= Beginning of Section =

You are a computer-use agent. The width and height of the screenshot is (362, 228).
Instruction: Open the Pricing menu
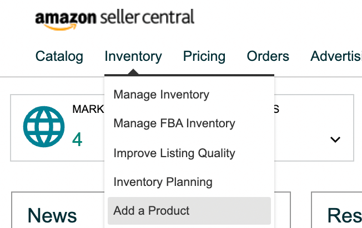(204, 56)
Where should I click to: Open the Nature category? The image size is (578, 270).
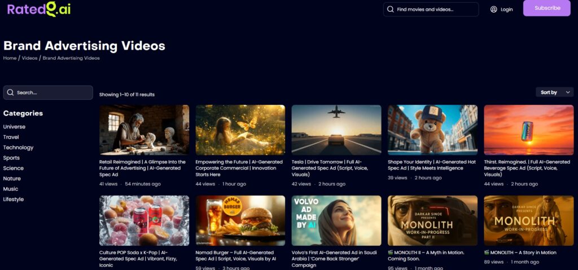[12, 179]
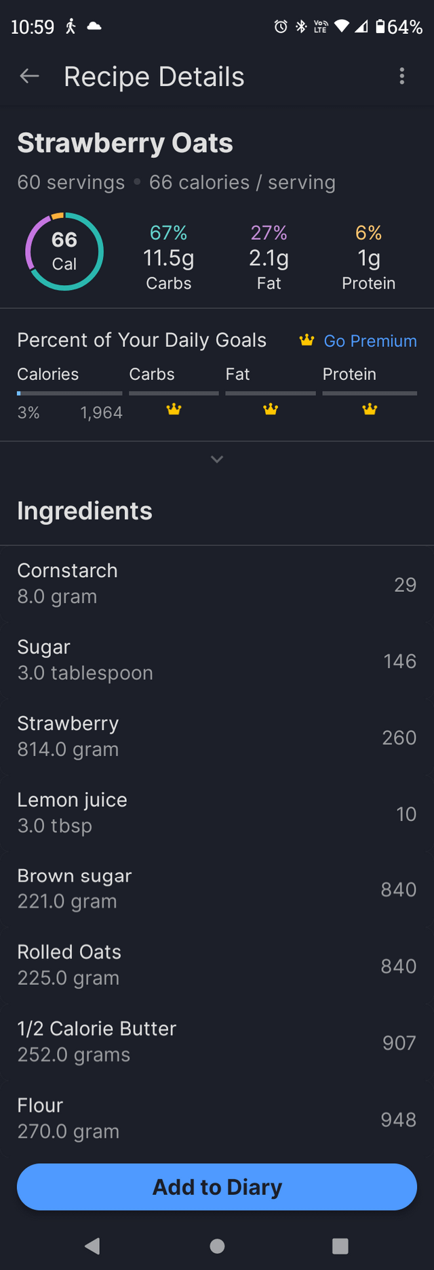
Task: Tap the back arrow icon
Action: pos(29,77)
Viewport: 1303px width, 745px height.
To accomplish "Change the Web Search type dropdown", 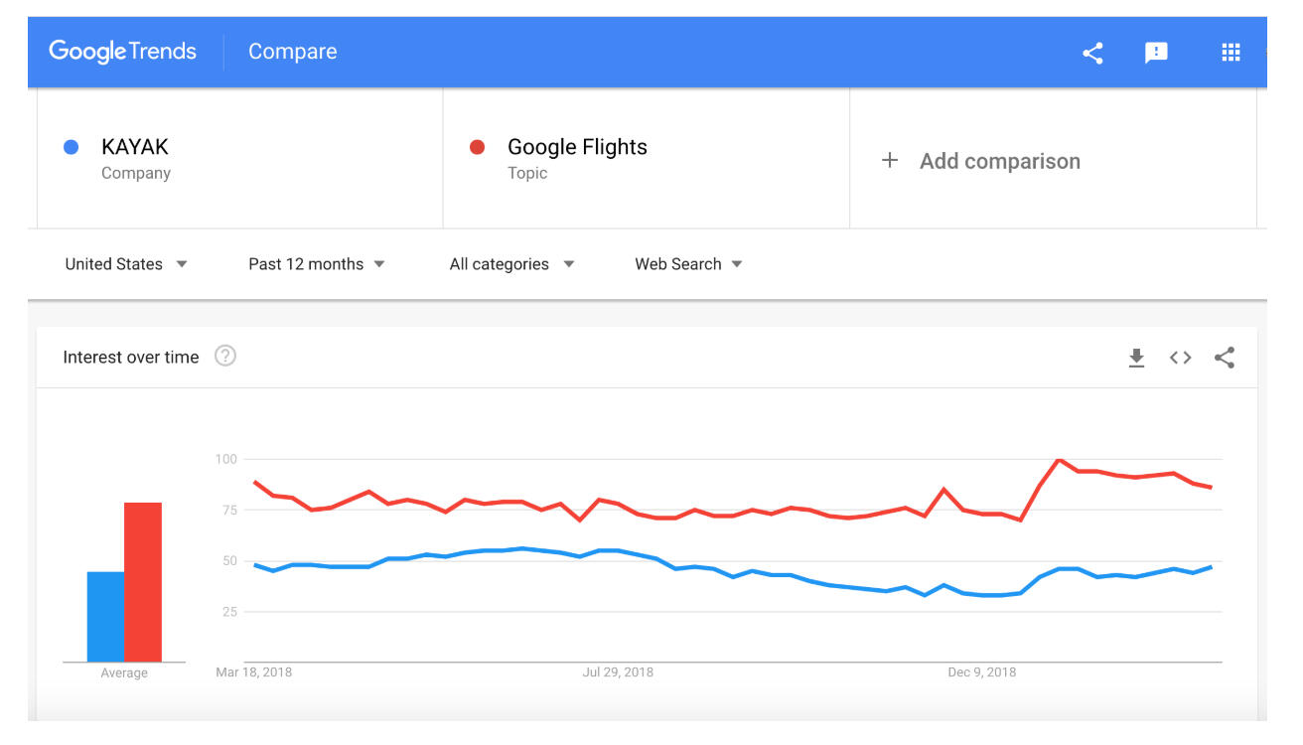I will 688,264.
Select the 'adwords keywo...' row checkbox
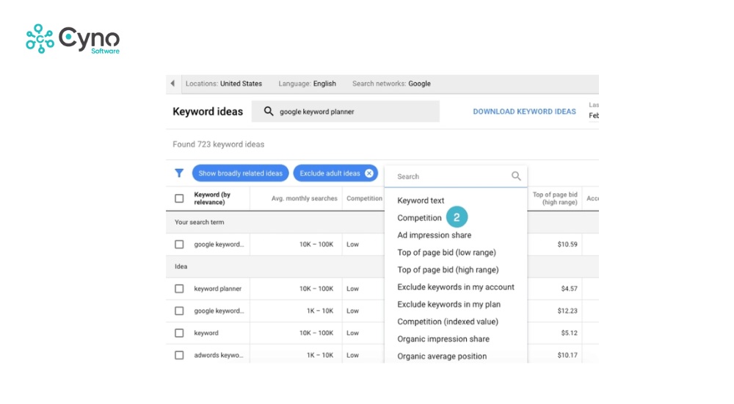734x404 pixels. point(179,355)
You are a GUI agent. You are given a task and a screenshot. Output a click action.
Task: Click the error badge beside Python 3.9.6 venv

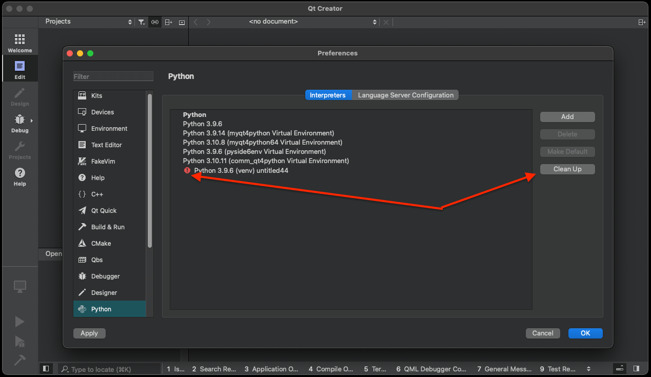187,170
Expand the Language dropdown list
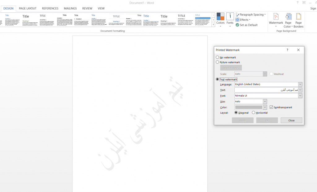The height and width of the screenshot is (192, 317). (x=300, y=85)
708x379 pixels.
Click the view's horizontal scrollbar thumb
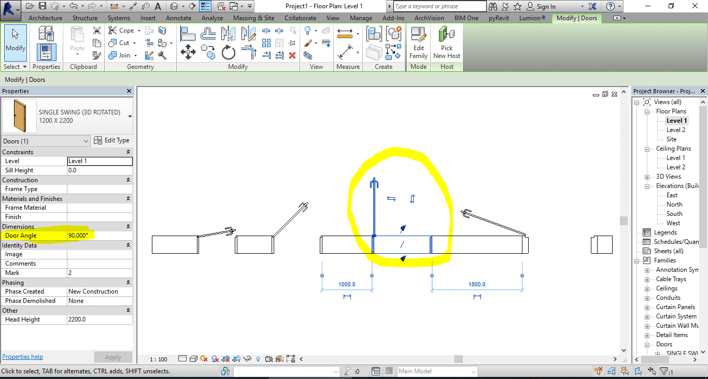[x=458, y=359]
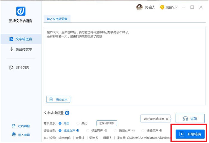Play the 标准男声 speaker preview icon
Viewport: 209px width, 143px height.
(x=105, y=130)
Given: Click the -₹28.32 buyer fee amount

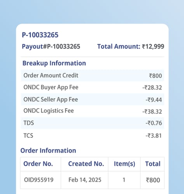Looking at the screenshot, I should (x=152, y=88).
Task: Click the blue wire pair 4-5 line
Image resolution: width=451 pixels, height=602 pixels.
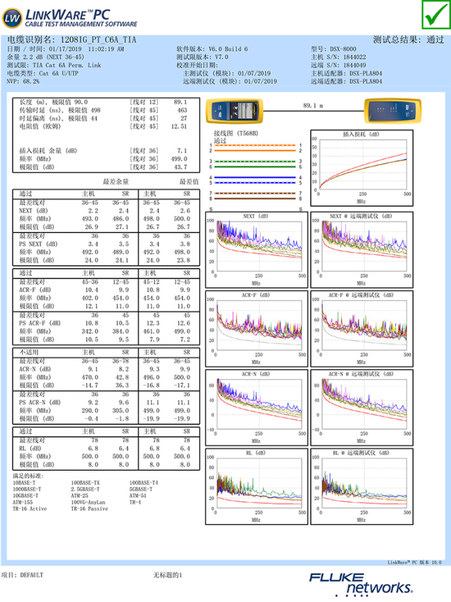Action: 255,178
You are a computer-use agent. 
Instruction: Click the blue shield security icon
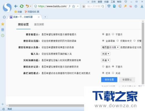click(x=109, y=6)
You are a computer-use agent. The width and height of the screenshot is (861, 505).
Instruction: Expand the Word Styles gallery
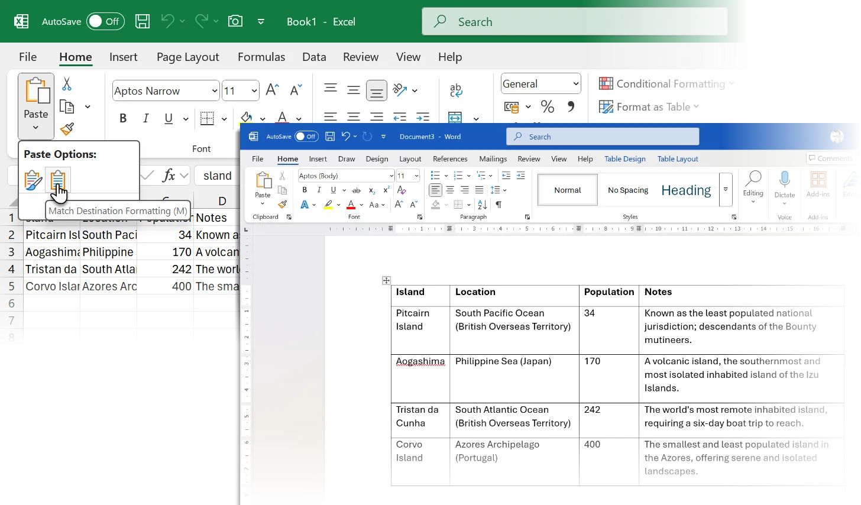click(726, 190)
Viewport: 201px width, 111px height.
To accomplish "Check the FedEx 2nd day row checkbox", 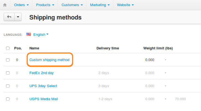I will coord(8,73).
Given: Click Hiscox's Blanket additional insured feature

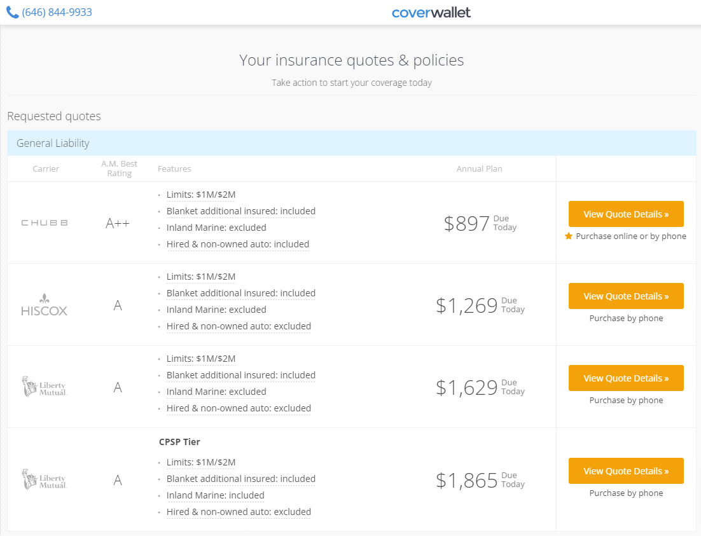Looking at the screenshot, I should point(241,293).

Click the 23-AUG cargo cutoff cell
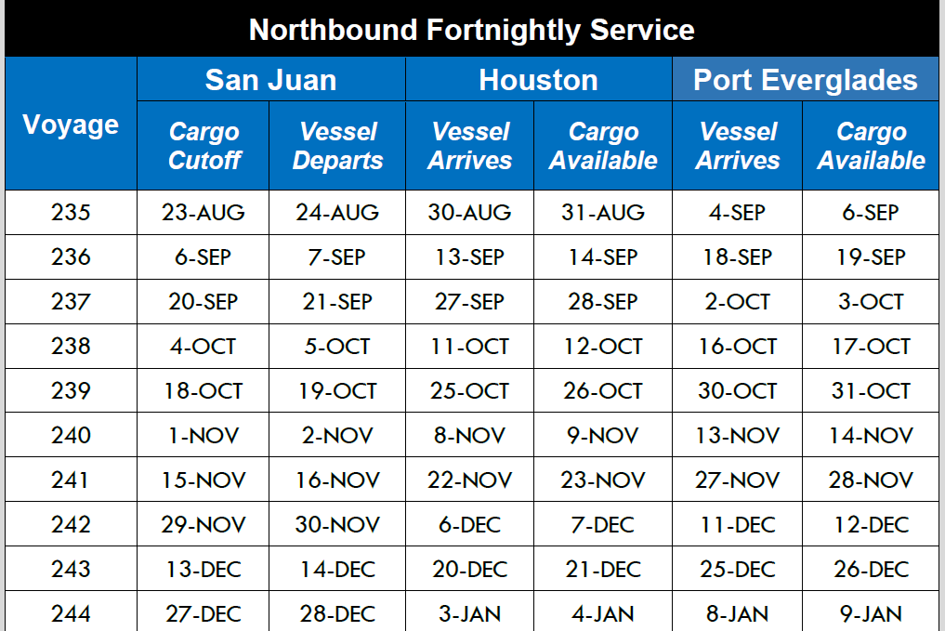tap(203, 213)
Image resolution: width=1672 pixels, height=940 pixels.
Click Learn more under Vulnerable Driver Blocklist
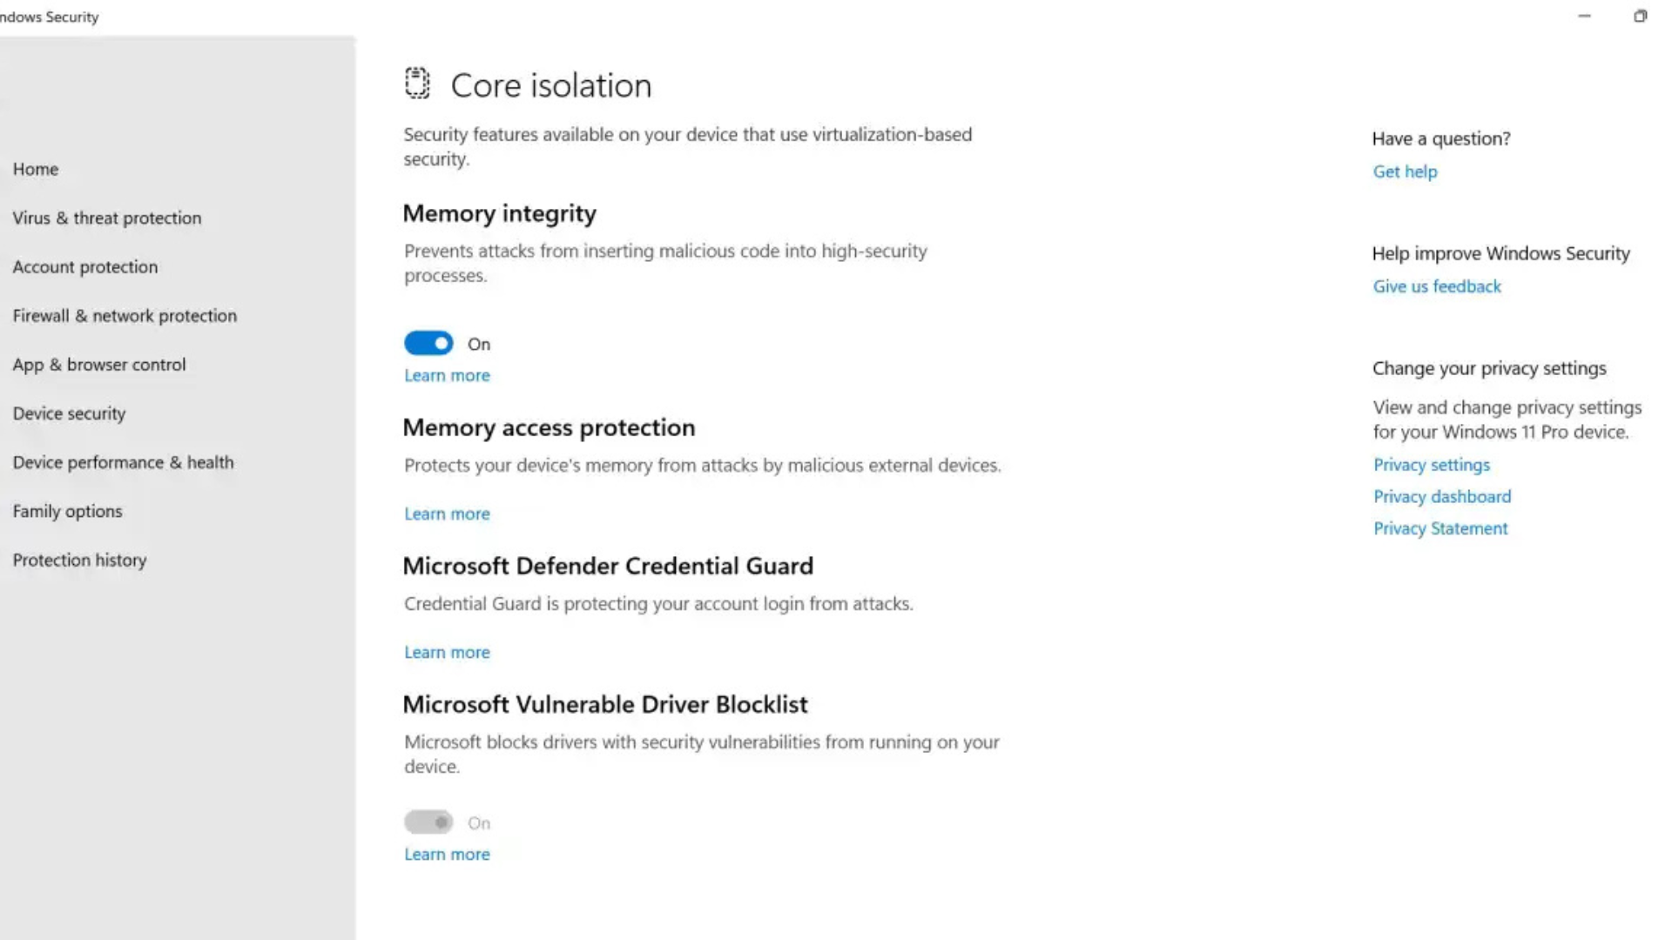pos(447,854)
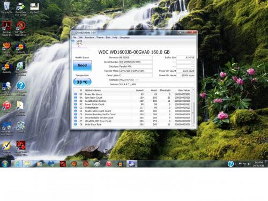Click the CrystalDiskInfo taskbar icon
This screenshot has width=268, height=201.
pyautogui.click(x=132, y=163)
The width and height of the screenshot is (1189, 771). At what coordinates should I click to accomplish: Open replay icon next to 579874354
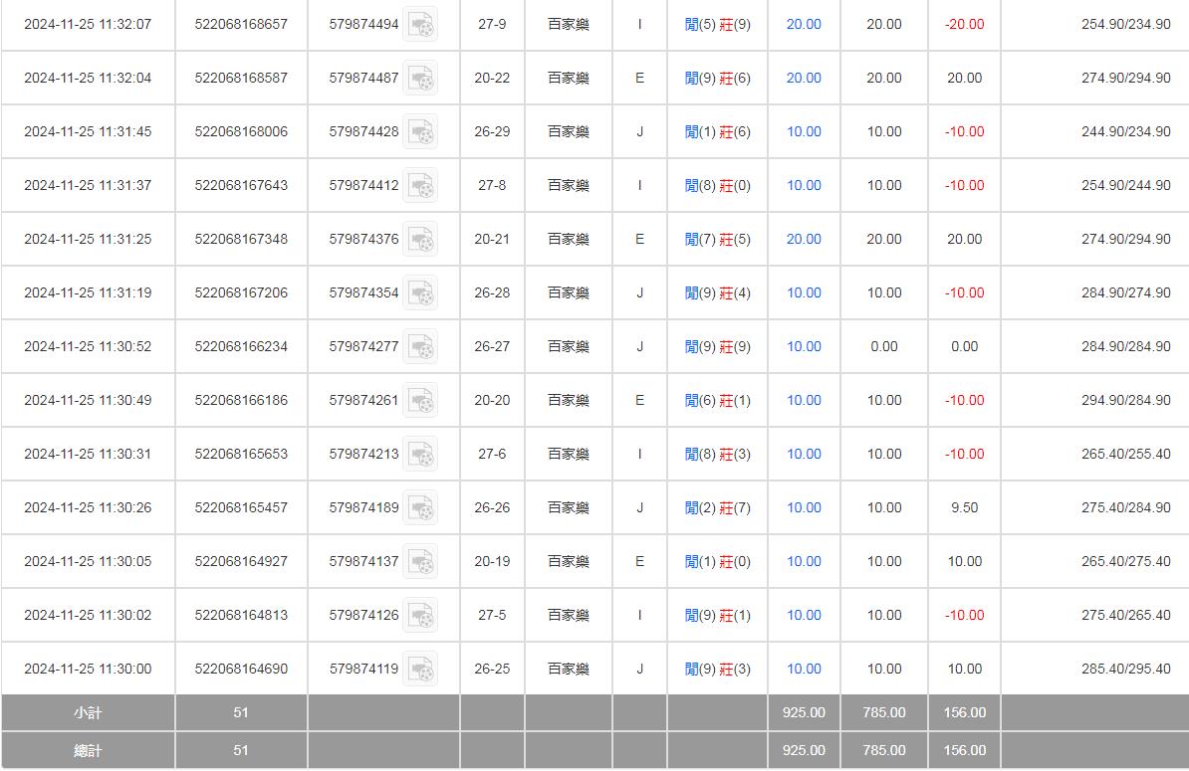[420, 292]
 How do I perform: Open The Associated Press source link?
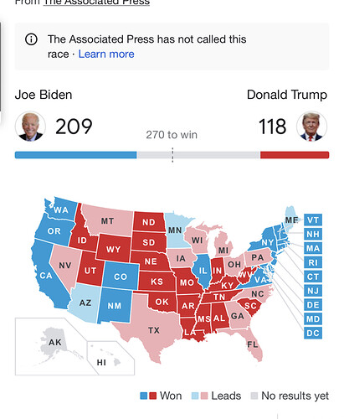click(96, 3)
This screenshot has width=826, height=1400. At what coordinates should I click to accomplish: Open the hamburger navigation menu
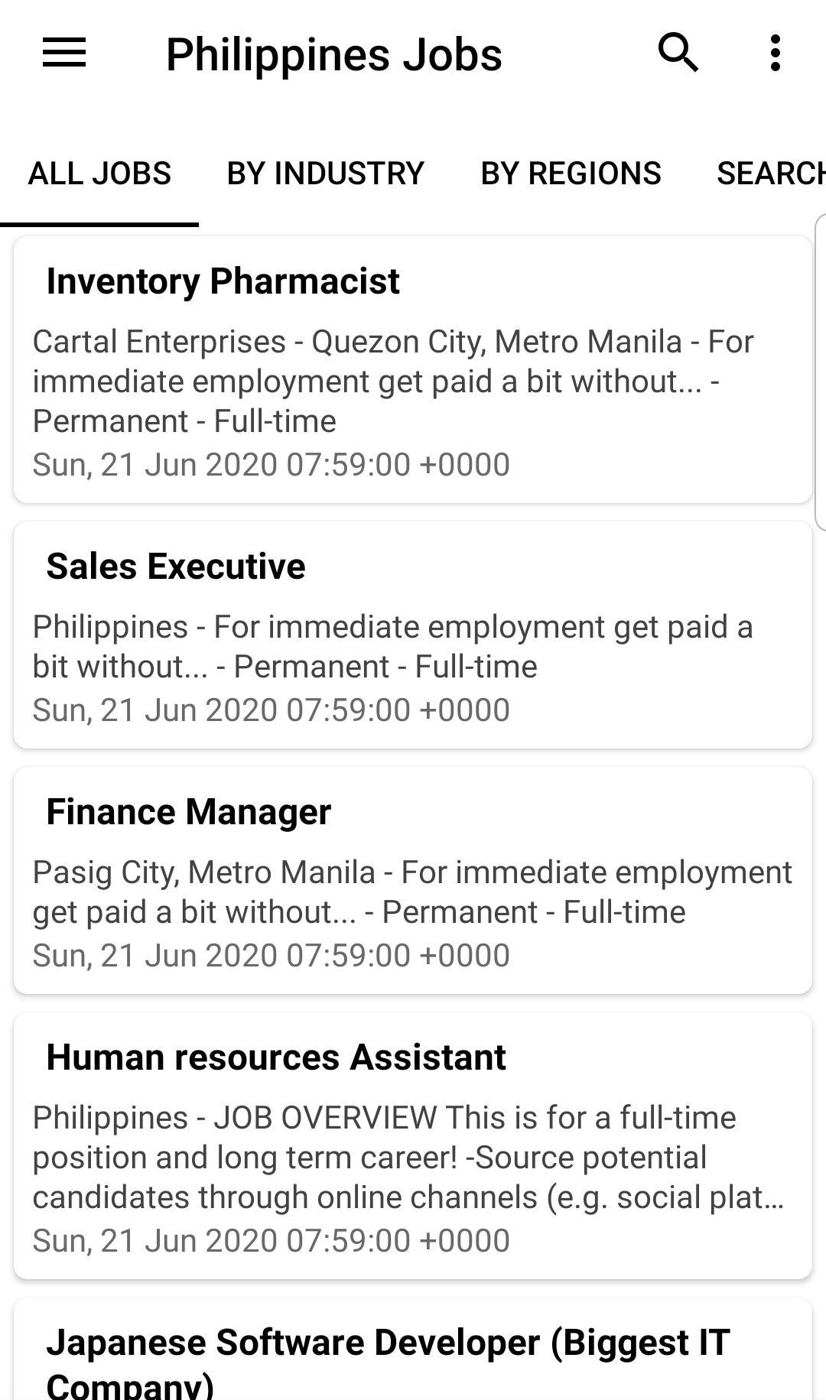coord(64,54)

= End of Section =

* [Exercise directions]
Going from the line holding "Click the 23-AUG cargo cutoff cell" to the last line of the data above, reproduce every line exactly, both included, with the pictures omitted.

* [Result of the exercise]
Click the 23-AUG cargo cutoff cell
tap(203, 213)
Image resolution: width=1672 pixels, height=940 pixels.
Click Learn more under Vulnerable Driver Blocklist
pos(447,854)
Click the CrystalDiskInfo taskbar icon
This screenshot has width=268, height=201.
pyautogui.click(x=132, y=163)
The width and height of the screenshot is (1189, 771). At what coordinates should I click to accomplish: Open replay icon next to 579874354
[420, 292]
 How do I perform: Open The Associated Press source link?
click(96, 3)
This screenshot has width=826, height=1400. At what coordinates should I click to accomplish: Open the hamburger navigation menu
coord(64,54)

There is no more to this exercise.